#### [Assignment]
Begin with the opening line of the records and extract each line through the one holding "Trang chủ (710, 92)"; pictures are not part of the copy.

Data under study: Begin

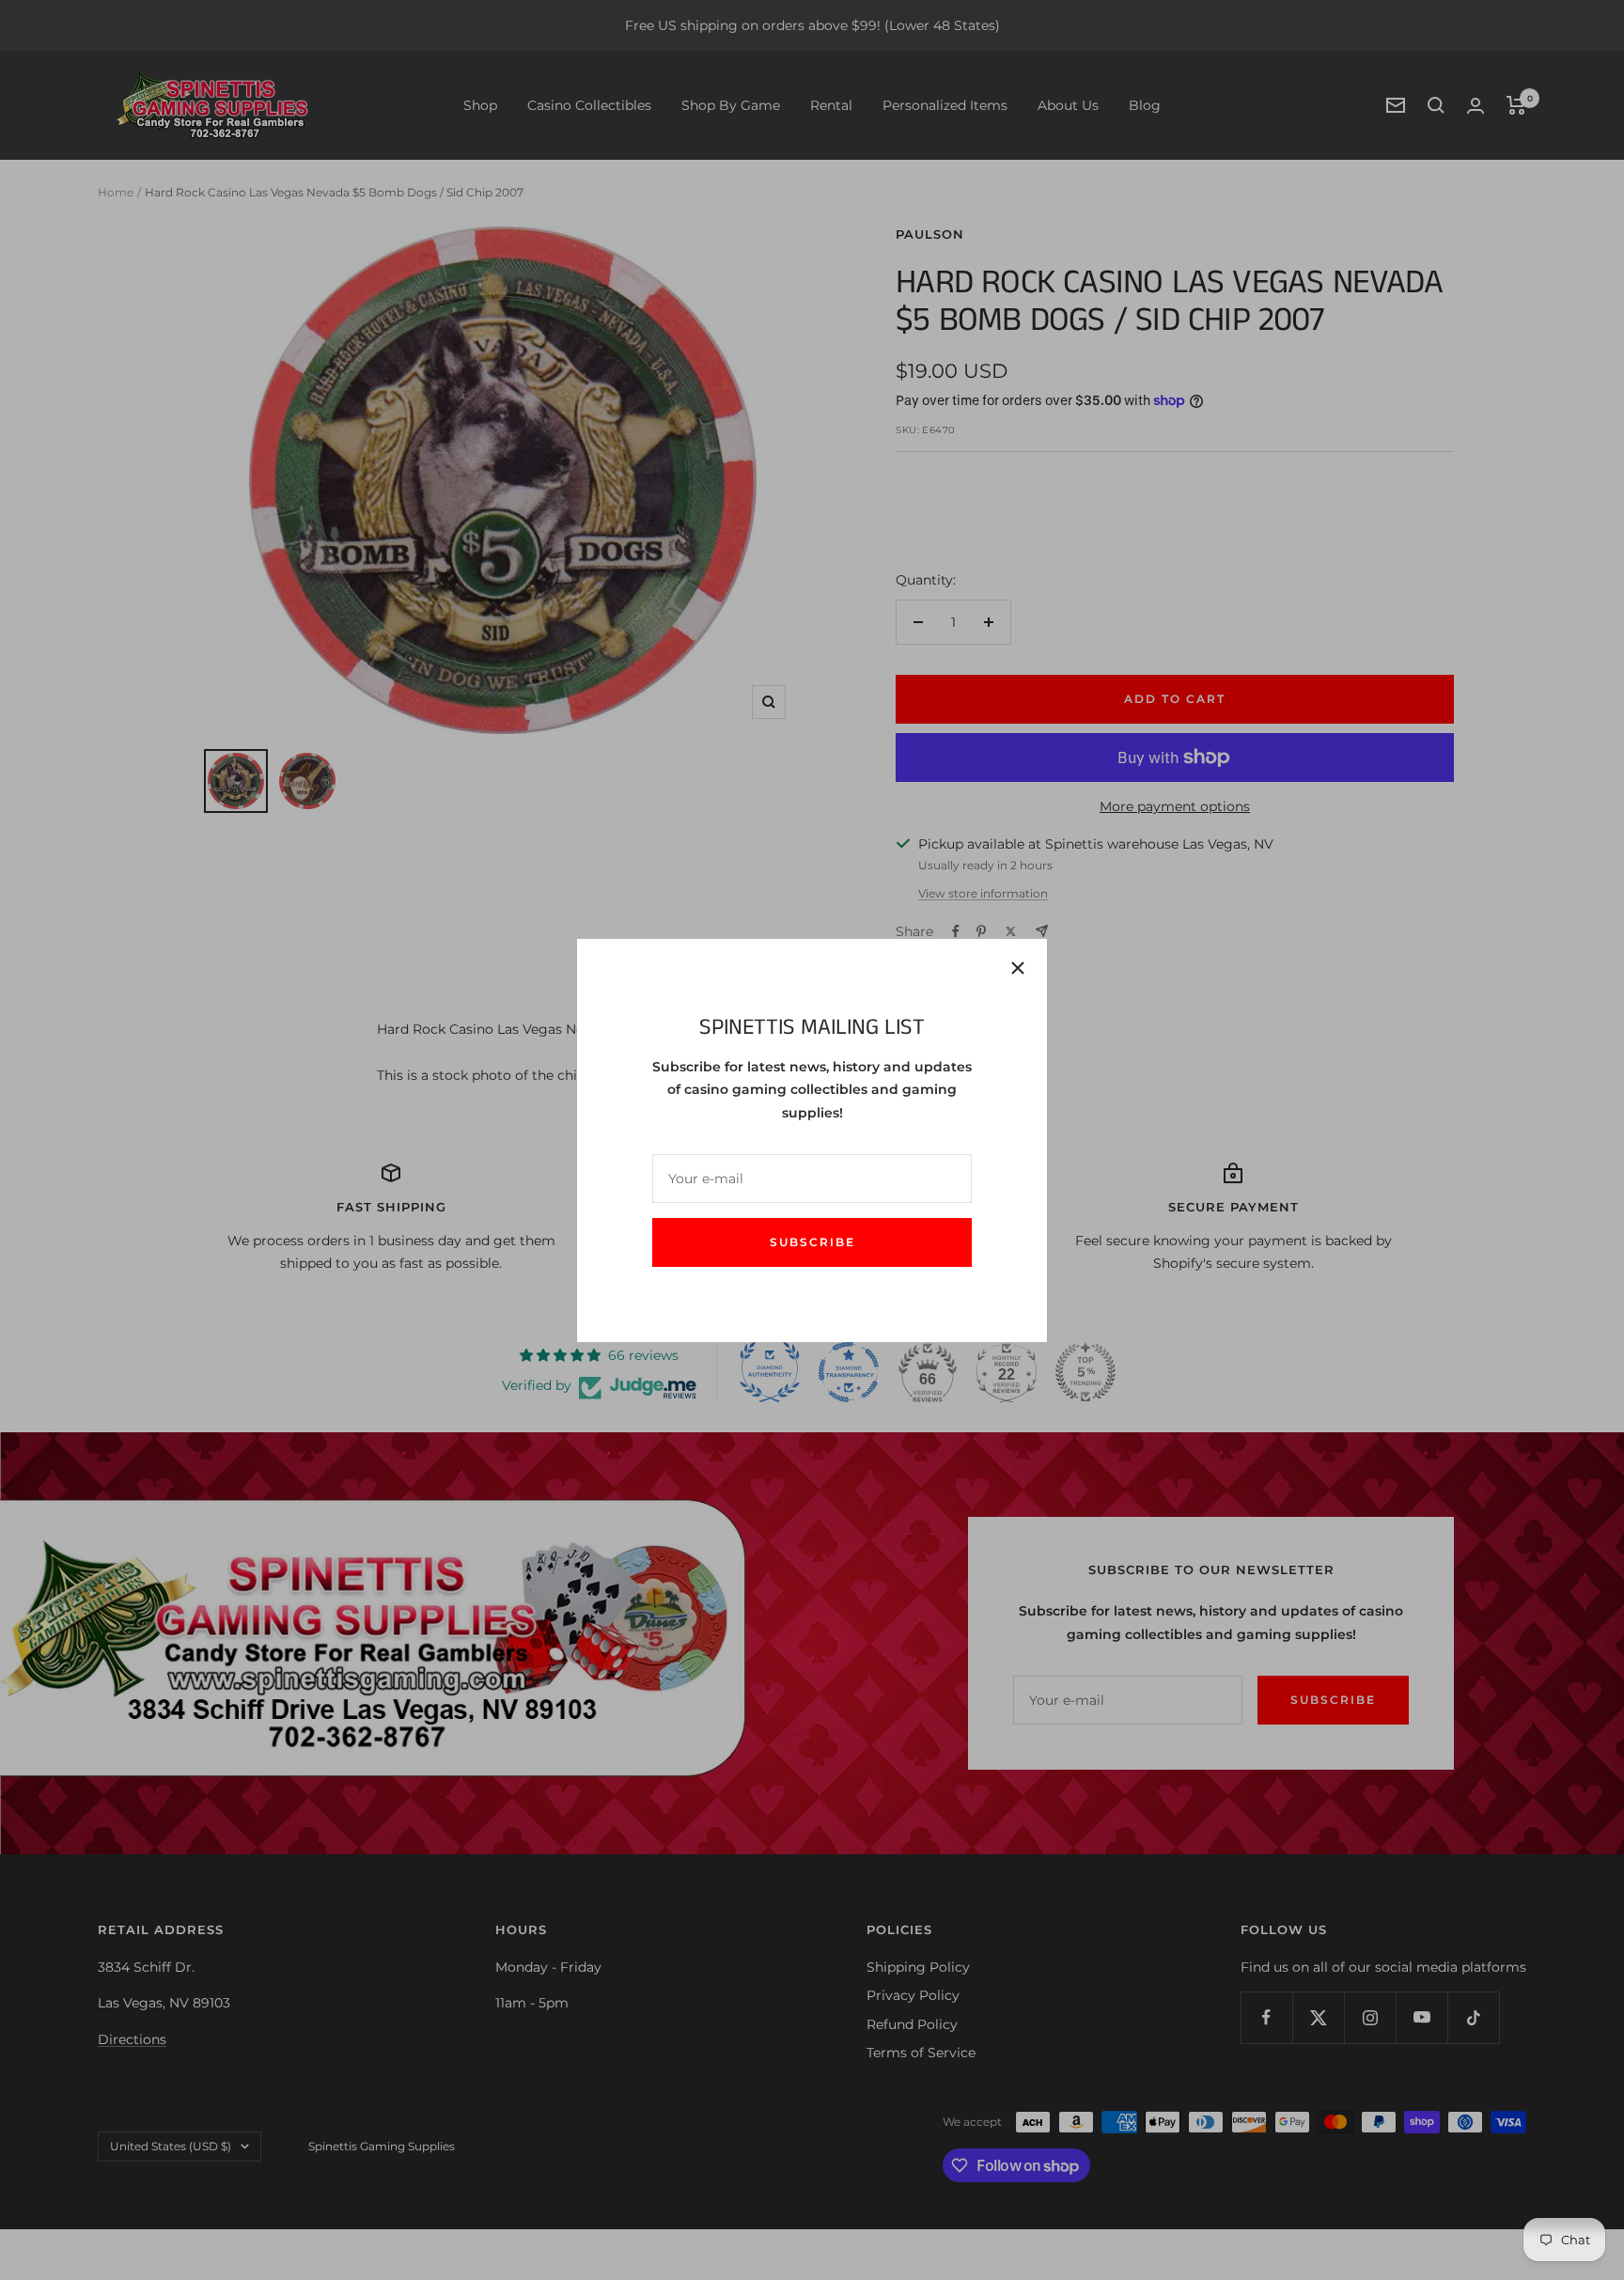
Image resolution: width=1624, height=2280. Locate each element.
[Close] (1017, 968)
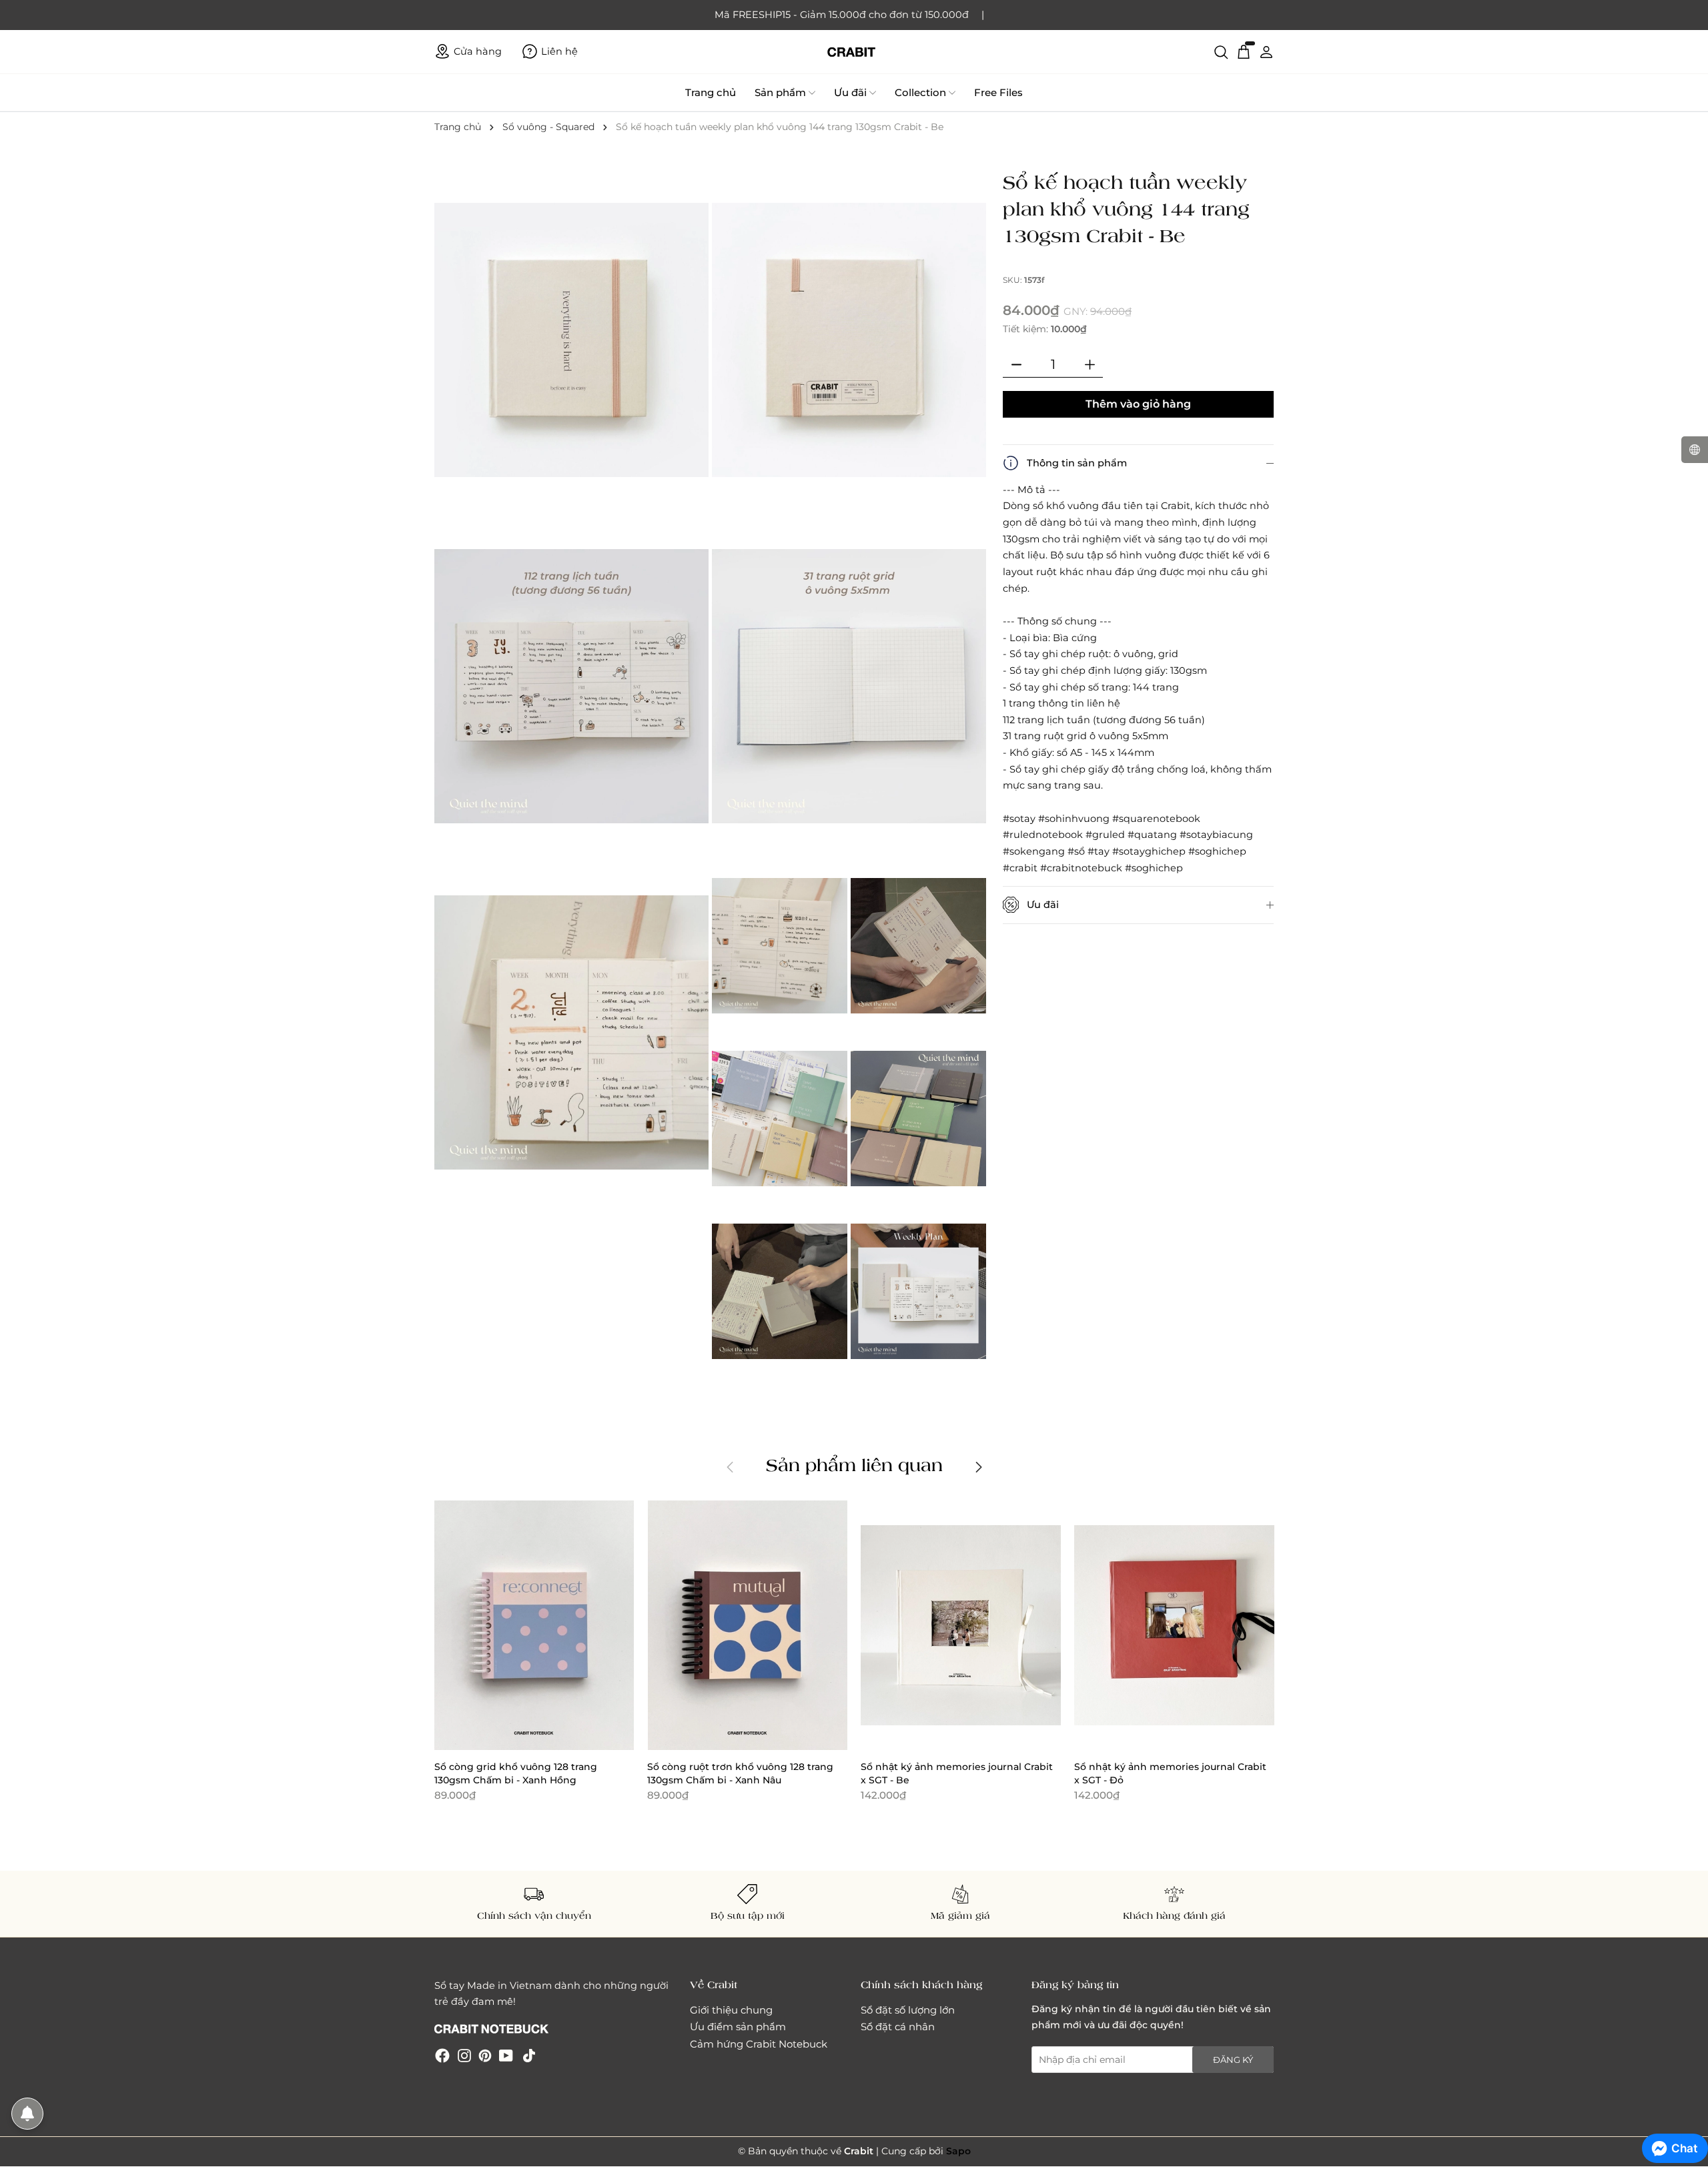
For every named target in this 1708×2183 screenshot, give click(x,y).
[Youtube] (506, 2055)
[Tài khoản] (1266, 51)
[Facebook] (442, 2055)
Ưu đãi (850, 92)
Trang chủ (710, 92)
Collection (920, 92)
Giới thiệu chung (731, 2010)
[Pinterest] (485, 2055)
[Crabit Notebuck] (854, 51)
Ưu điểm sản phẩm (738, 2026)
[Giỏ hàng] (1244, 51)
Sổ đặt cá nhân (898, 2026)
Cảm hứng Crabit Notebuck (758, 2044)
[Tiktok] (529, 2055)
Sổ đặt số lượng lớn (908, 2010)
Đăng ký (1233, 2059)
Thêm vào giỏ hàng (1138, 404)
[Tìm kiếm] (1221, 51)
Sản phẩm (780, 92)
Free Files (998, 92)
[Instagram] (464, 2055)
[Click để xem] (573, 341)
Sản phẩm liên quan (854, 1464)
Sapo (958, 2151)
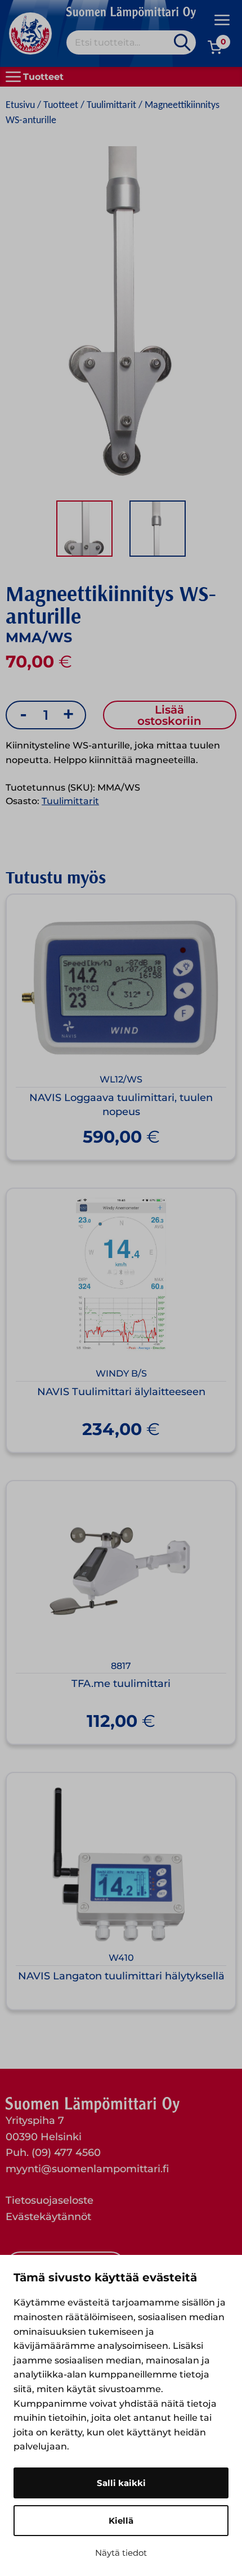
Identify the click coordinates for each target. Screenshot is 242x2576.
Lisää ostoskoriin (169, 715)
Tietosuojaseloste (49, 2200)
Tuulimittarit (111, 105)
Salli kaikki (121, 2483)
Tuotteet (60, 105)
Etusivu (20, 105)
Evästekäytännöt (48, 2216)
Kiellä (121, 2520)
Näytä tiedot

Data under study: End

#### [Exercise answer]
Image resolution: width=1624, height=2280. Locate each element.
[Close] (1017, 968)
For every named target in this 1708×2183 screenshot, give click(x,y).
[Youtube] (506, 2055)
[Tài khoản] (1266, 51)
[Facebook] (442, 2055)
Ưu đãi (850, 92)
Trang chủ (710, 92)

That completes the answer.